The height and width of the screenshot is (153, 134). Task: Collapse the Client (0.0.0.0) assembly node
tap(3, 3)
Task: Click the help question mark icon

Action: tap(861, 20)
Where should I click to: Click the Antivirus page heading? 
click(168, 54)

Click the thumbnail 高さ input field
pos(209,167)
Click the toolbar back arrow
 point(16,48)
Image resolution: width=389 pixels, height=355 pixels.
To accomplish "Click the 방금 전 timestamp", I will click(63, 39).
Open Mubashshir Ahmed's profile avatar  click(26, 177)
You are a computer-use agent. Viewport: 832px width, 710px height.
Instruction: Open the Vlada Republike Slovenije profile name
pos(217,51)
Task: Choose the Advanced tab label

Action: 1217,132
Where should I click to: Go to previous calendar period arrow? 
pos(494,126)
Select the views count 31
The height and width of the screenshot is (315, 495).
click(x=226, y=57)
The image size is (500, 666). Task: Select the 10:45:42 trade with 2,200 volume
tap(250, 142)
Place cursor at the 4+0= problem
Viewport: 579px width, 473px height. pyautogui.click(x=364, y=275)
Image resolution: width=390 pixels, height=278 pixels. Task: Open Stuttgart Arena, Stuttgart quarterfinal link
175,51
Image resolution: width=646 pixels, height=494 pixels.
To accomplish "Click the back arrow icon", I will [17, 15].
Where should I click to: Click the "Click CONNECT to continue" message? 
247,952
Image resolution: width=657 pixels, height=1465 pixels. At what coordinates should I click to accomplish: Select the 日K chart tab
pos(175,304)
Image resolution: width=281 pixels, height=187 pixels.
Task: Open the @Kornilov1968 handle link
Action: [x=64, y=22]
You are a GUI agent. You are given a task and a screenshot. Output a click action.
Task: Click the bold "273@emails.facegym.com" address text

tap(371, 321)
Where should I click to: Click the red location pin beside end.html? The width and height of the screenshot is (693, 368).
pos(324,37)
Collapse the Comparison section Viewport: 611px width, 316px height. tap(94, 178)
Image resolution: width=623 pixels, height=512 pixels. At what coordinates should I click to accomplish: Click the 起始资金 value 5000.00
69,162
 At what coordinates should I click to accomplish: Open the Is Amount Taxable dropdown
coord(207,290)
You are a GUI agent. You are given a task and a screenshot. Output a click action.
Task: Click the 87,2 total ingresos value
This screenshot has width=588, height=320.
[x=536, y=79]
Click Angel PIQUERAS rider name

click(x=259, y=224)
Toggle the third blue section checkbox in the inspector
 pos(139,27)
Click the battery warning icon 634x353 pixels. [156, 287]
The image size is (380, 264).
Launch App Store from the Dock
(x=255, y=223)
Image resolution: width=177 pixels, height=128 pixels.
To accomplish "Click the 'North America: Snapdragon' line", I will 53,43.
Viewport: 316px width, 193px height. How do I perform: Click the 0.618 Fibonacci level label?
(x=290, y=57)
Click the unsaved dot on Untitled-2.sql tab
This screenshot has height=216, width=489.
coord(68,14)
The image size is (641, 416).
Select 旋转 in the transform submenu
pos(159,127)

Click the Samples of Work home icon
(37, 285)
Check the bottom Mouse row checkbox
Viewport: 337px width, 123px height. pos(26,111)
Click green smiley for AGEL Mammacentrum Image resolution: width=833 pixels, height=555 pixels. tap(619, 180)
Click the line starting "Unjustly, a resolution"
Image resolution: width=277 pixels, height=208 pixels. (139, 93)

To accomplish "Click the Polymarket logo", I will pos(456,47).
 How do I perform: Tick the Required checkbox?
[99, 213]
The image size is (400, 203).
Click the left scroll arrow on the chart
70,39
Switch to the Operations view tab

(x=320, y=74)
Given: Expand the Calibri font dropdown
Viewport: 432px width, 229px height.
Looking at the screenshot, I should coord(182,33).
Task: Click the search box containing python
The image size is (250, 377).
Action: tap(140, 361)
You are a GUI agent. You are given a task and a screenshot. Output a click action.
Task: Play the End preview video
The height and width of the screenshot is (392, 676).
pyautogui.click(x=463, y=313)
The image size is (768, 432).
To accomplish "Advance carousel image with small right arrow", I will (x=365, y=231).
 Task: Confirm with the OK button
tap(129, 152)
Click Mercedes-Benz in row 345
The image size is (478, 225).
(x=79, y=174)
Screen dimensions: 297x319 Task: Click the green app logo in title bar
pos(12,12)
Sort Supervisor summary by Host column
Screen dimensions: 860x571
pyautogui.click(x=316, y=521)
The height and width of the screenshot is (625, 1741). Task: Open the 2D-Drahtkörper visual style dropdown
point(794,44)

§ §

▸ Task to complete
Each record above should be returned exactly as it appears.

▸ Solution to this exercise
The height and width of the screenshot is (153, 134). Task: Collapse the Client (0.0.0.0) assembly node
tap(3, 3)
Task: Click the help question mark icon

Action: tap(861, 20)
Where should I click to: Click the Antivirus page heading? 
click(168, 54)

Click the thumbnail 高さ input field
pos(209,167)
Click the toolbar back arrow
 point(16,48)
Image resolution: width=389 pixels, height=355 pixels.
To accomplish "Click the 방금 전 timestamp", I will click(63, 39).
Open Mubashshir Ahmed's profile avatar  click(26, 177)
You are a computer-use agent. Viewport: 832px width, 710px height.
Instruction: Open the Vlada Republike Slovenije profile name
pos(217,51)
Task: Choose the Advanced tab label

Action: 1217,132
Where should I click to: Go to previous calendar period arrow? 
pos(494,126)
Select the views count 31
The height and width of the screenshot is (315, 495).
click(x=226, y=57)
The image size is (500, 666). Task: Select the 10:45:42 trade with 2,200 volume
tap(250, 142)
Place cursor at the 4+0= problem
Viewport: 579px width, 473px height. pyautogui.click(x=364, y=275)
Image resolution: width=390 pixels, height=278 pixels. Task: Open Stuttgart Arena, Stuttgart quarterfinal link
175,51
Image resolution: width=646 pixels, height=494 pixels.
To accomplish "Click the back arrow icon", I will [17, 15].
Where should I click to: Click the "Click CONNECT to continue" message? 
247,952
Image resolution: width=657 pixels, height=1465 pixels. At what coordinates should I click to accomplish: Select the 日K chart tab
pos(175,304)
Image resolution: width=281 pixels, height=187 pixels.
Task: Open the @Kornilov1968 handle link
Action: [x=64, y=22]
You are a GUI agent. You are given a task and a screenshot. Output a click action.
Task: Click the bold "273@emails.facegym.com" address text

tap(371, 321)
Where should I click to: Click the red location pin beside end.html? The width and height of the screenshot is (693, 368).
pos(324,37)
Collapse the Comparison section Viewport: 611px width, 316px height. tap(94, 178)
Image resolution: width=623 pixels, height=512 pixels. At what coordinates should I click to accomplish: Click the 起始资金 value 5000.00
69,162
 At what coordinates should I click to accomplish: Open the Is Amount Taxable dropdown
coord(207,290)
You are a GUI agent. You are given a task and a screenshot. Output a click action.
Task: Click the 87,2 total ingresos value
This screenshot has width=588, height=320.
[x=536, y=79]
Click Angel PIQUERAS rider name

click(x=259, y=224)
Toggle the third blue section checkbox in the inspector
 pos(139,27)
Click the battery warning icon 634x353 pixels. [156, 287]
The image size is (380, 264).
Launch App Store from the Dock
(x=255, y=223)
Image resolution: width=177 pixels, height=128 pixels.
To accomplish "Click the 'North America: Snapdragon' line", I will 53,43.
Viewport: 316px width, 193px height. How do I perform: Click the 0.618 Fibonacci level label?
(x=290, y=57)
Click the unsaved dot on Untitled-2.sql tab
This screenshot has height=216, width=489.
coord(68,14)
The image size is (641, 416).
Select 旋转 in the transform submenu
pos(159,127)

Click the Samples of Work home icon
(37, 285)
Check the bottom Mouse row checkbox
Viewport: 337px width, 123px height. pos(26,111)
Click green smiley for AGEL Mammacentrum Image resolution: width=833 pixels, height=555 pixels. tap(619, 180)
Click the line starting "Unjustly, a resolution"
Image resolution: width=277 pixels, height=208 pixels. (139, 93)

To accomplish "Click the Polymarket logo", I will pos(456,47).
 How do I perform: Tick the Required checkbox?
[99, 213]
The image size is (400, 203).
Click the left scroll arrow on the chart
70,39
Switch to the Operations view tab

(x=320, y=74)
Given: Expand the Calibri font dropdown
Viewport: 432px width, 229px height.
Looking at the screenshot, I should coord(182,33).
Task: Click the search box containing python
The image size is (250, 377).
Action: tap(140, 361)
You are a GUI agent. You are given a task and a screenshot. Output a click action.
Task: Play the End preview video
The height and width of the screenshot is (392, 676).
pyautogui.click(x=463, y=313)
The image size is (768, 432).
To accomplish "Advance carousel image with small right arrow", I will (x=365, y=231).
 Task: Confirm with the OK button
tap(129, 152)
Click Mercedes-Benz in row 345
The image size is (478, 225).
(x=79, y=174)
Screen dimensions: 297x319 Task: Click the green app logo in title bar
pos(12,12)
Sort Supervisor summary by Host column
Screen dimensions: 860x571
pyautogui.click(x=316, y=521)
The height and width of the screenshot is (625, 1741). Task: Open the 2D-Drahtkörper visual style dropdown
point(794,44)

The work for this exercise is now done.